What is expected: Can you give the part of the passage on Ruby parentheses from "On the far other" to "noise is important." again, switching "parens" to "brackets" everywhere it appears?

Generally Eschewing Parens

On the far other side of the spectrum lies “Seattle.rb style”. Josh Susser originally coined the term “Seatttle style” to mean “not using parens in method definitions”, but Ryan Davis and Seattle.rb have taken it and run with it to mean “never use parentheses unless the compiler requires it”.

I spent a couple weeks experimenting with this style. It definitely had an effect on my code. I never did get to where I like omitting parens from method definitions, and maybe I am subject to my own argument above about embracing the tradeoff. One thing I did find, however, was that trying to avoid parens everywhere else had a profoundly rewarding effect on how I felt about my code. The original argument from Matz about making parens optional was that parens are often just noise, and getting rid of this noise is important.

Parens and Readability

When I talked about this with the rest of the Ruby Rogues, I quickly found myself in a 3-against-1 battle (Katrina wasn’t available). Josh made the argument that omitting parens decreases readability. You have to read this entire line of code to know when the first method call is actually done:

puts array.delete hash.fetch :foo

And I have to agree. That line of code is horrible.

Material provided:

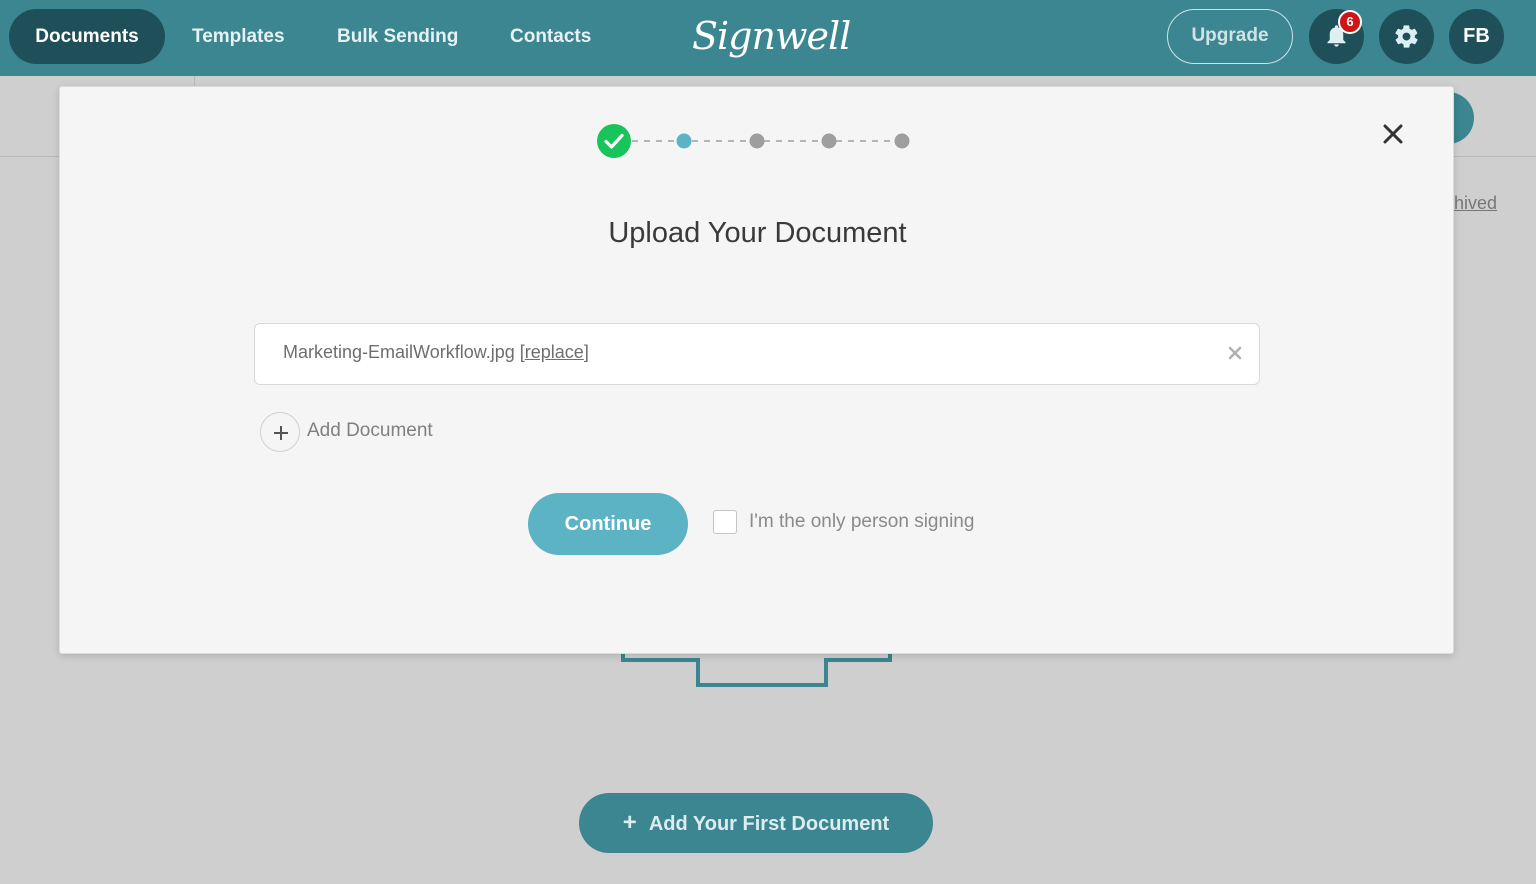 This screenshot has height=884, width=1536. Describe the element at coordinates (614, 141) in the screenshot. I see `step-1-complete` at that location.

Answer to the exercise:
On the far other side of the spectrum lies “Seattle.rb style”. Josh Susser originally coined the term “Seatttle style” to mean “not using brackets in method definitions”, but Ryan Davis and Seattle.rb have taken it and run with it to mean “never use parentheses unless the compiler requires it”.

I spent a couple weeks experimenting with this style. It definitely had an effect on my code. I never did get to where I like omitting brackets from method definitions, and maybe I am subject to my own argument above about embracing the tradeoff. One thing I did find, however, was that trying to avoid brackets everywhere else had a profoundly rewarding effect on how I felt about my code. The original argument from Matz about making brackets optional was that brackets are often just noise, and getting rid of this noise is important.